**TEXTO FORNECIDO:**
Relativamente a esta matéria também queria opinar, mas provavelmente faria mais sentido fazê-lo quando entrássemos na discussão do artigo 74.º, uma vez que será já no domínio da especialidade das alíneas do actual n.º 3 do artigo 74.º do texto constitucional, que correspondem, na nossa proposta, às alíneas do corpo único do novo artigo 74.º.
O Sr. Presidente: * Tem a palavra o Sr. Deputado Cláudio Monteiro.
O Sr. Cláudio Monteiro (PS): - Sr. Presidente, a proposta que o PSD apresenta para o n.º 2 do artigo 74.º, na minha perspectiva e, julgo, na perspectiva do Grupo Parlamentar do PS, comporta um problema que deveria ser equacionado.
Se confrontarmos o artigo 74.º, n.º 2, tal como proposto pelo PSD, com o artigo 43.º, n.º 2, nomeadamente na parte em que se estabelece o princípio de que o Estado não pode arrogar-se - salvo alterações entretanto aprovadas que não alteram o sentido útil do artigo 43.º, n.º 2 - do direito de programar a educação de acordo com quaisquer directivas filosóficas, estéticas, políticas, ideológicas ou religiosas, pergunto-me, sem fazer a acusação… É evidente que os valores a que o PSD se refere no artigo 74.º, n.º 2, provavelmente são partilhados pela generalidade - senão por todos - dos Deputados presentes nesta sala e por todas as forças políticas, mas não deixam de constituir, apesar de tudo, um caminho sensível no sentido da definição de directivas de natureza filosófica, e até de natureza política, quanto ao conteúdo da educação que não sei se não seria de evitar, tendo em conta a formulação actual, quer da redacção do artigo 74.º, n.º 2…
O Sr. Carlos Coelho (PSD): - Sr. Deputado, dá-me licença que o interrompa?
O Sr. Cláudio Monteiro (PS): - Faça favor, Sr. Deputado.
O Sr. Carlos Coelho (PSD): - Sr. Presidente e Srs. Deputados, vamos ser claros relativamente àquilo de que estamos a falar! Estamos a falar da igualdade de oportunidades! Isso é programar a educação ou é salvaguardar princípios e valores essenciais na organização do Estado democrático tal como o concebemos?

**DADOS FORNECIDOS:**
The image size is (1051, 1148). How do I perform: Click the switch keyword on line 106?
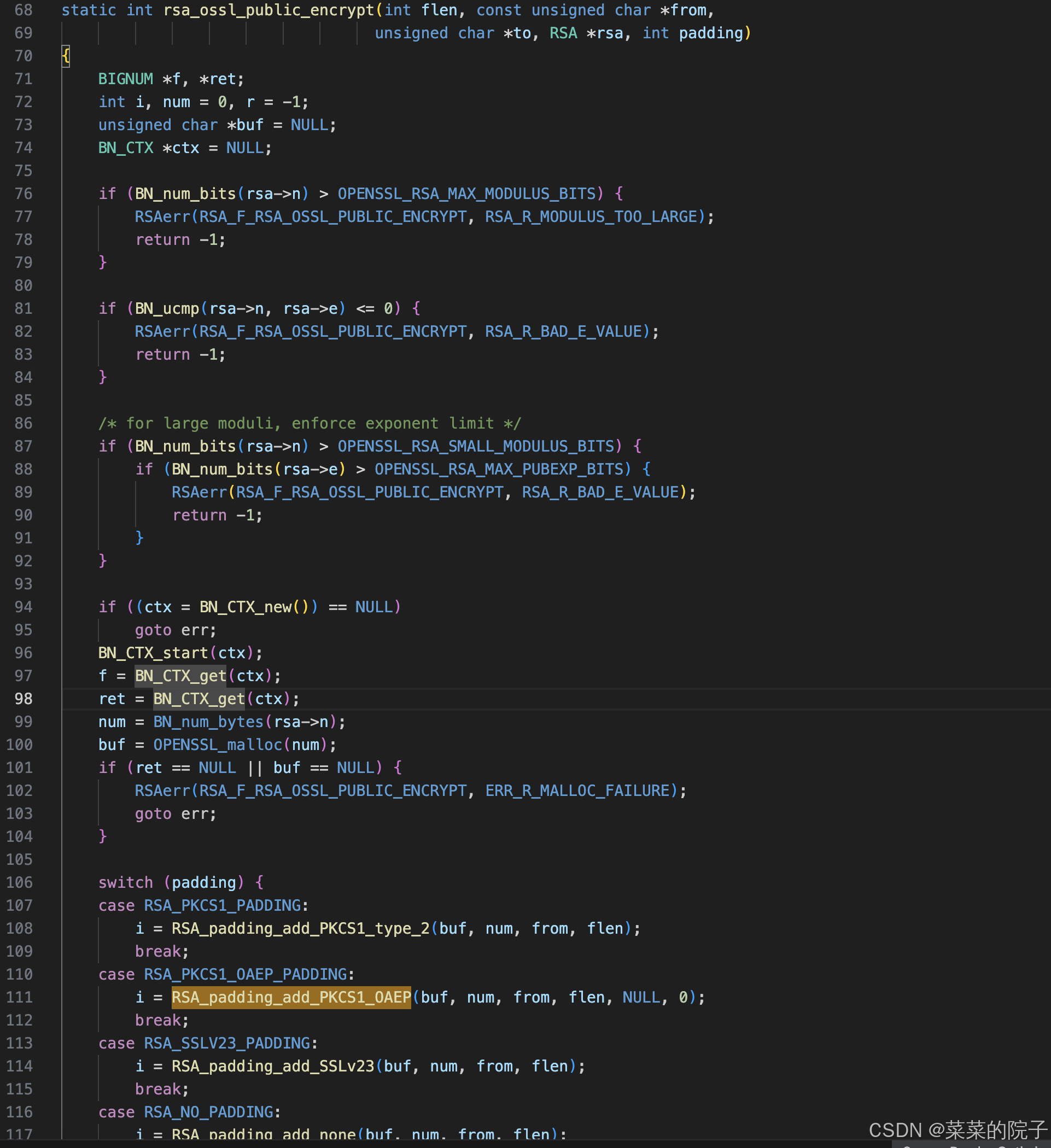click(x=125, y=883)
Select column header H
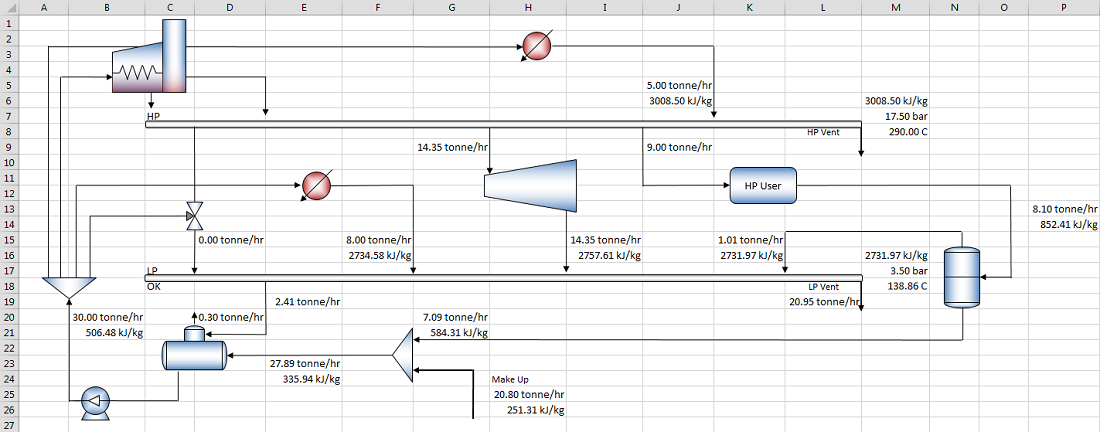 [528, 7]
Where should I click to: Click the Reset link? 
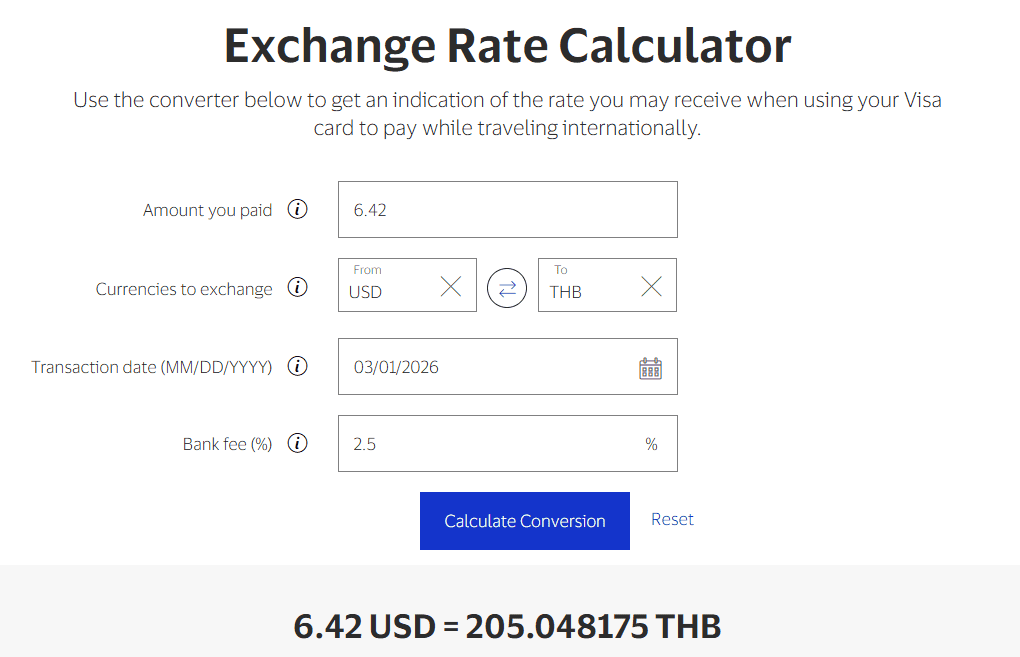tap(672, 519)
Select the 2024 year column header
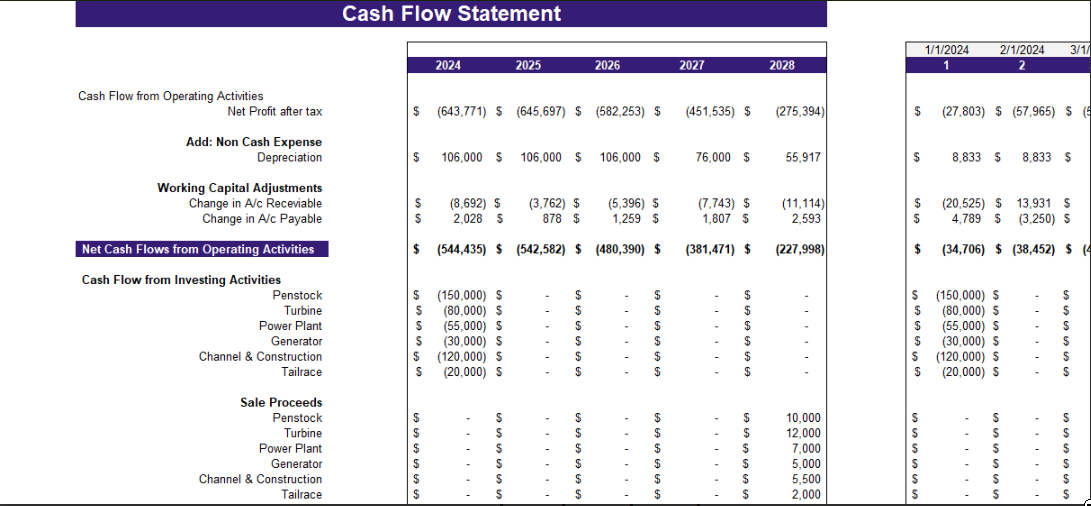Viewport: 1091px width, 506px height. (x=448, y=66)
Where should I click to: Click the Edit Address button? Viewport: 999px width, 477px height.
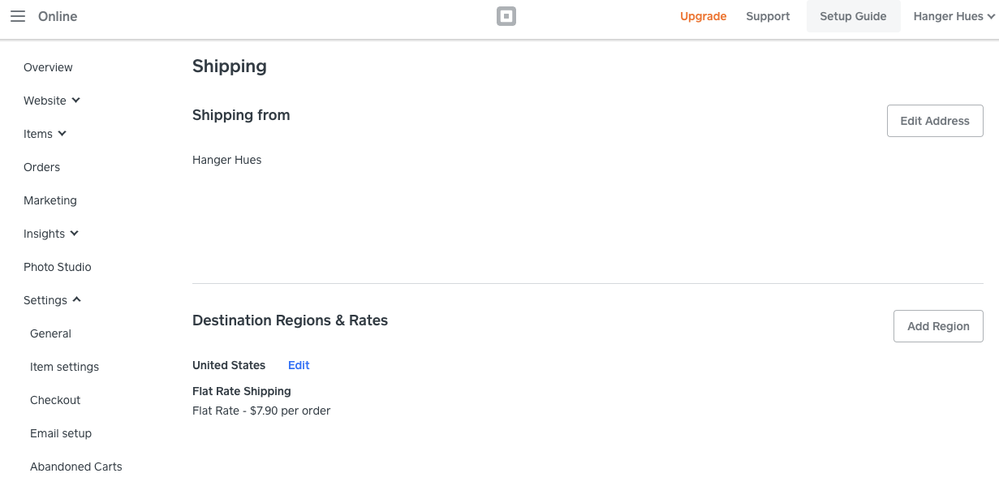pos(934,121)
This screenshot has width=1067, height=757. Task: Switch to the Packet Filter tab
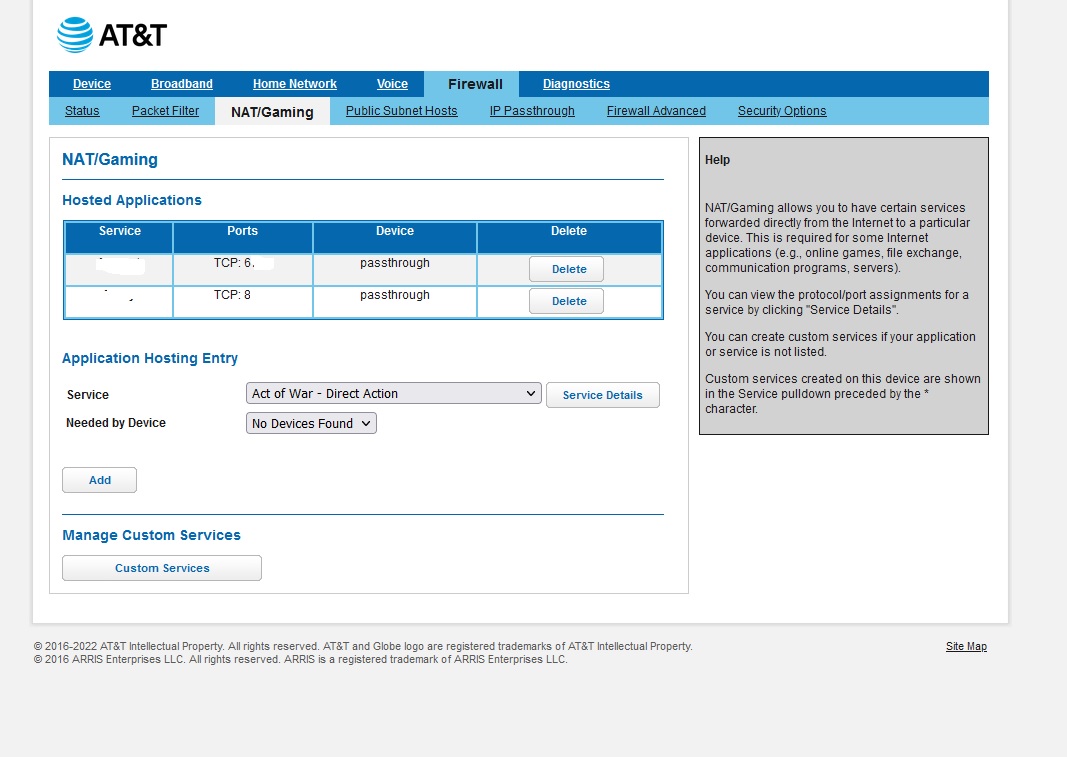pyautogui.click(x=165, y=111)
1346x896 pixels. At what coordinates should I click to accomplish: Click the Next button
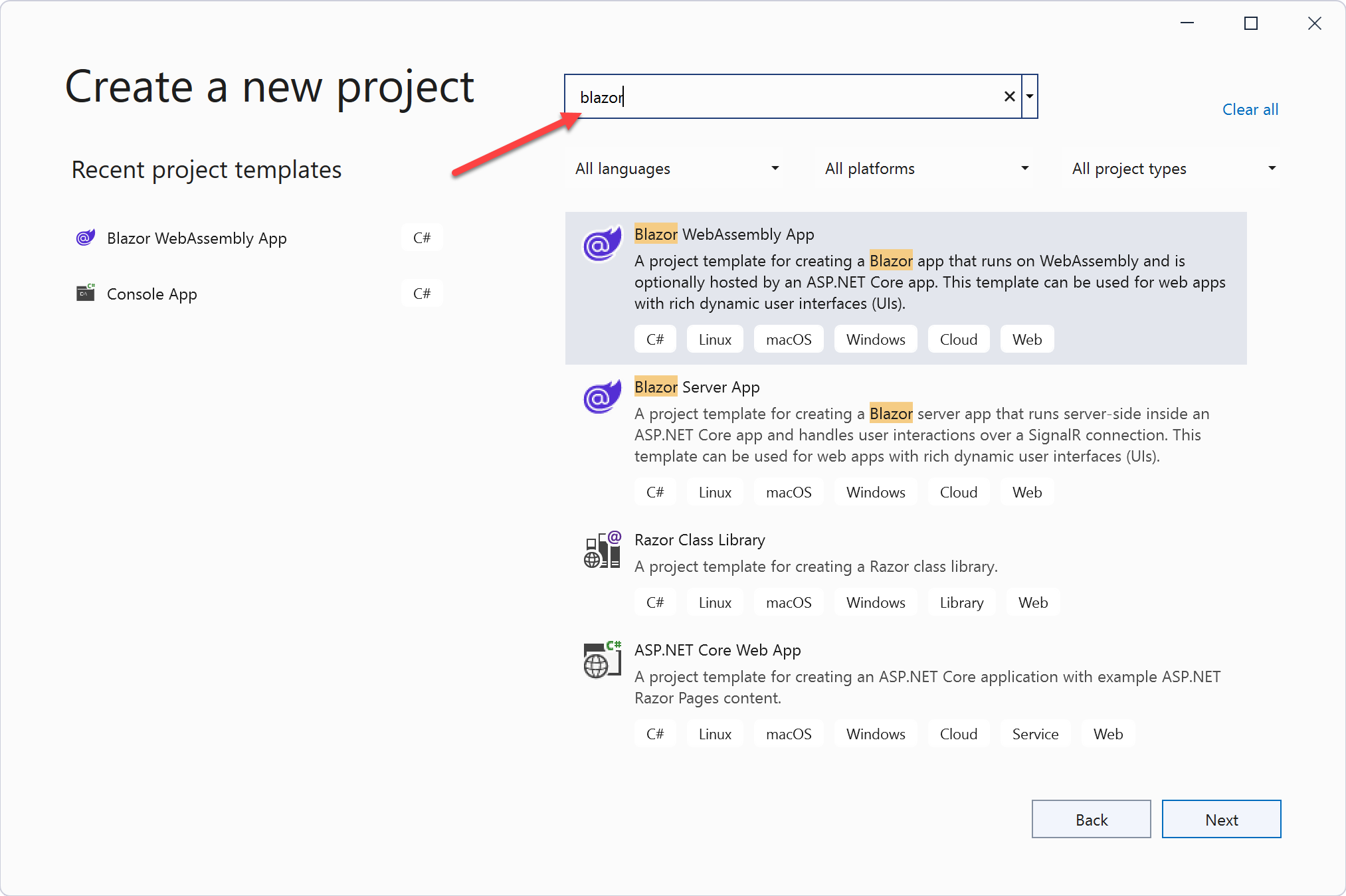pos(1221,819)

**LISTA DE TAREFAS:**
1. Indique se cada afirmação concorda com o texto fornecido, respondendo sim ou não e citando as palavras do texto que o comprovam: (a) Cláudio Monteiro é deputado do PS. (b) A proposta para o n.º 2 do artigo 74.º foi apresentada pelo PS. (c) Carlos Coelho pede licença para interromper Cláudio Monteiro.
2. Responda, com base no texto fornecido:
(a) A que partido pertence Carlos Coelho?
(b) Com que artigo e número Cláudio Monteiro confronta o artigo 74.º, n.º 2?
(c) Segundo Carlos Coelho, de que se está a falar?
As linhas apresentadas não têm qualquer relação com o texto fornecido.

**RESPOSTAS CORRETAS:**
1.
(a) Sim: "O Sr. Cláudio Monteiro (PS)".
(b) Não: "a proposta que o PSD apresenta para o n.º 2 do artigo 74.º".
(c) Sim: "Sr. Deputado, dá-me licença que o interrompa?"

2.
(a) Ao PSD.
(b) Com o artigo 43.º, n.º 2.
(c) Da igualdade de oportunidades.